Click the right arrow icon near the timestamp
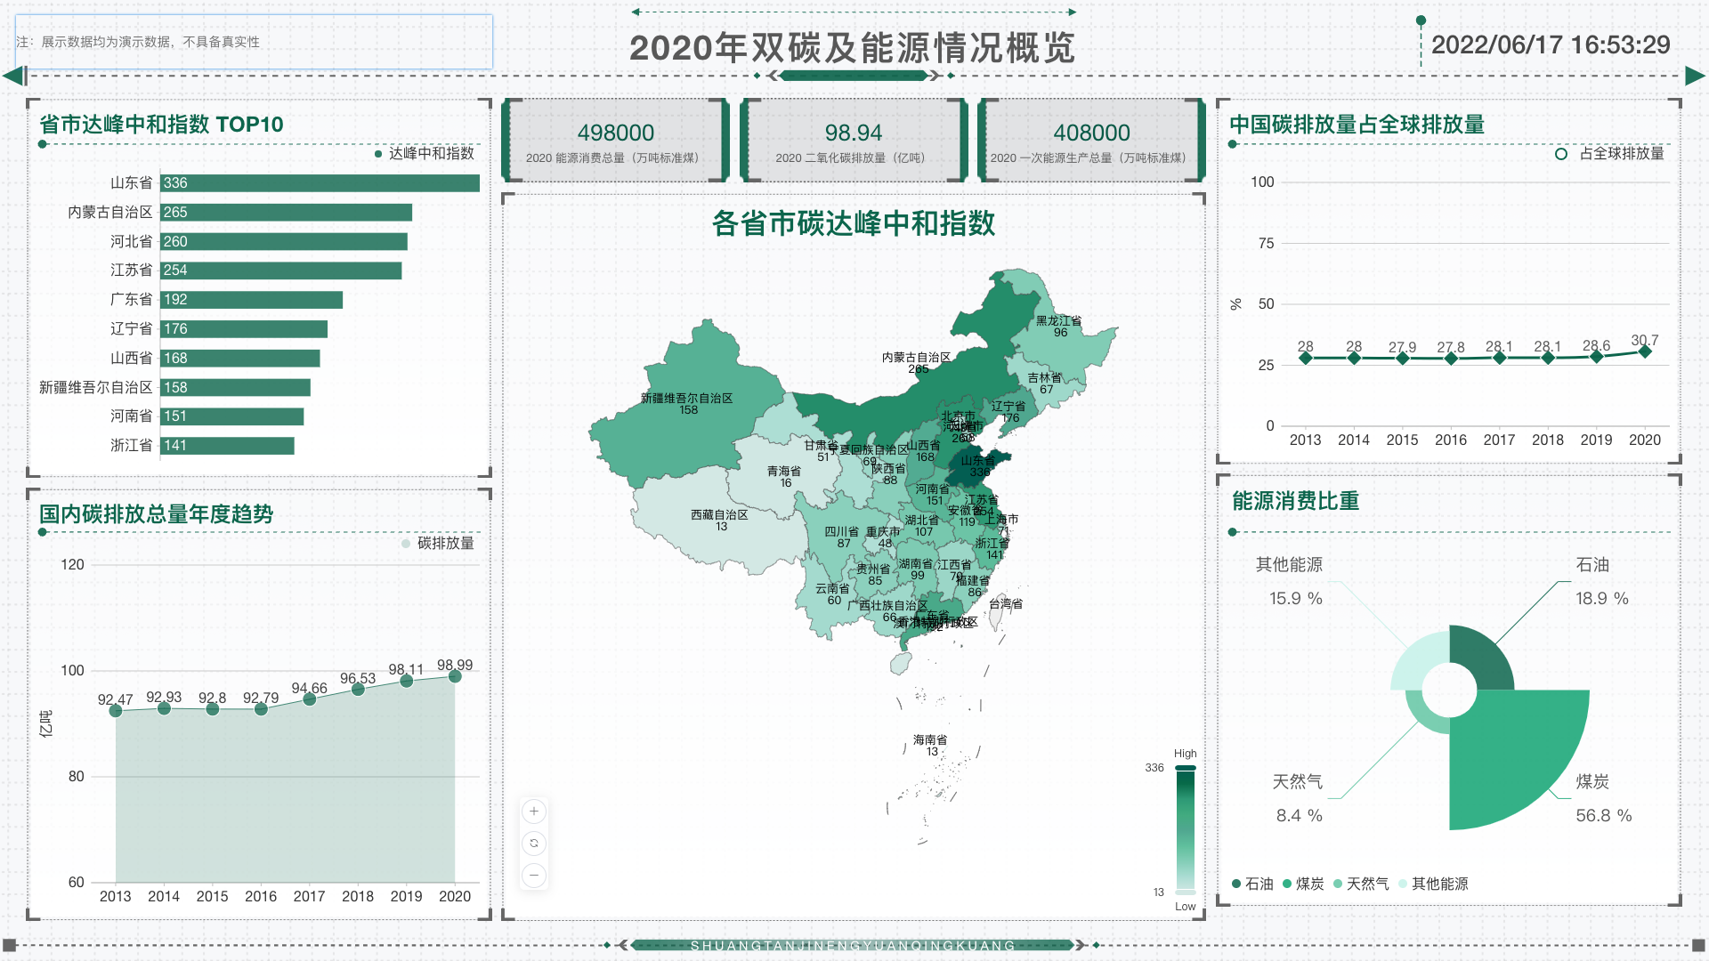 1692,77
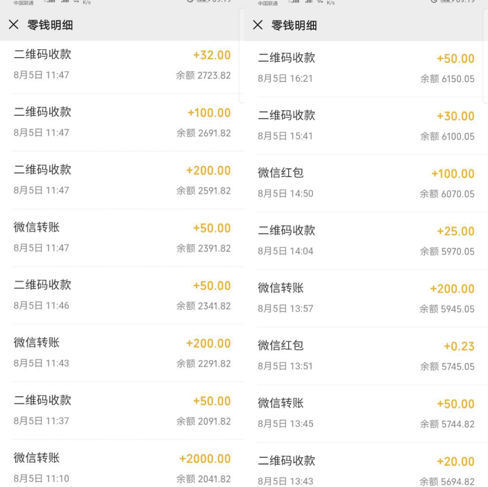This screenshot has width=488, height=487.
Task: Open 二维码收款 +50.00 entry at 16:21
Action: tap(366, 69)
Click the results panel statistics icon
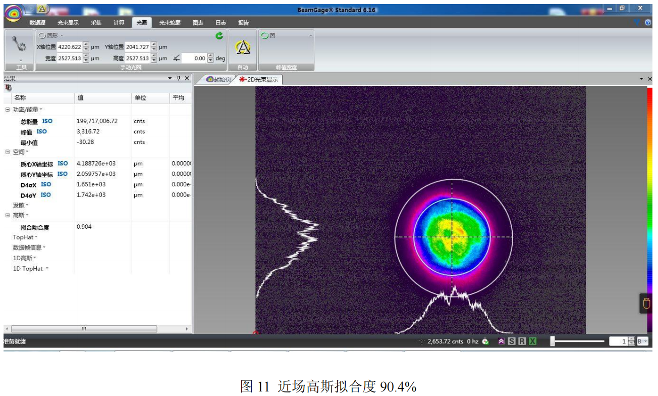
□ □ □
▶ _AIM_: Can you reproduce the listing above word for word, leaving out the pictures?

▶ _CORRECT ANSWER_:
Click the right arrow icon near the timestamp
 1692,77
This screenshot has width=488, height=487.
Task: Open 二维码收款 +50.00 entry at 16:21
Action: tap(366, 69)
Click the results panel statistics icon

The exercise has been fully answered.